University of Massachusetts Amherst
Apples are the iconic locally grown fruit in New England and New York (NE/NY). In 2014, there were 50,830 acres of apple (10,830 NE; 40,000 NY) producing a crop valued at $311 million ($71 NE; $240 NY), though the value of direct sales is probably significantly underestimated. This represents approximately 16% of apple acreage and 10% of apple value in the US. Apple growers in NE/NY adopted Integrated Pest Management (IPM) early and broadly.
Apple (Malus domestica Borkh.)
H.J. Larsen, Bugwood.org
Growers want timely and accurate pest management information to better inform their IPM decision-making. While UMass, Cornell and UMaine have established expertise developing and deploying web-based DSS’s for apple IPM, to this point these systems have largely focused on weather and model-related treatment rules. Actual pest and disease monitoring information coordinated across the region is lacking. Adding first observation and other monitoring information, particularly for insects, to existing DSS’s would help growers make better decisions, potentially decreasing pesticide use and improving fruit quality.

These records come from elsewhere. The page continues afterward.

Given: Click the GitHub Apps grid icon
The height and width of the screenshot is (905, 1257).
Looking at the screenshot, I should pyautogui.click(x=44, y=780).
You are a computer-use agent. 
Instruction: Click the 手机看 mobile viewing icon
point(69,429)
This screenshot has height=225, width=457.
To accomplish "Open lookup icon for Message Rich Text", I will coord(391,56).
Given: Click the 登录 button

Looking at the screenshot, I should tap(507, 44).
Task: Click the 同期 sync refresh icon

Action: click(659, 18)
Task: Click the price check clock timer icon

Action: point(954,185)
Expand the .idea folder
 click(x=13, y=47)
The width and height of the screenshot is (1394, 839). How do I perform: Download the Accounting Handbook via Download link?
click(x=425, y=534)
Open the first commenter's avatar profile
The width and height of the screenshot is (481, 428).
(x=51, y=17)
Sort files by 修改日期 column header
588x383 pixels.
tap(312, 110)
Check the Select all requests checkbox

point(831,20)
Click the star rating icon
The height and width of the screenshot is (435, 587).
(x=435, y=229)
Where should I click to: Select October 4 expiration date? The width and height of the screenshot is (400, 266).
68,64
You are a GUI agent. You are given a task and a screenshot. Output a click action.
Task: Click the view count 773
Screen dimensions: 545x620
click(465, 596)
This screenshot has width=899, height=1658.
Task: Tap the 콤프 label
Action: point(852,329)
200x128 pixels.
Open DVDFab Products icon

The region faces significant pest management challenges with both invasive pests such as BMSB, as well as long-established insect and disease problems. Fungicide use has been slowly increasing, the result of fungicide resistance. At the same time, consumer concerns and regulations are leading to phasing out widely used insecticides (e.g. organophosphates, neonicotinoids) and the fruit thinning chemical carbaryl. Climate change has made weather more variable, and made dated, empirically based pest management models less reliable. Apple growers in NE/NY are faced with increasingly difficult IPM decisions, and with narrowing profit margins are increasingly averse to the risk of any pest damage.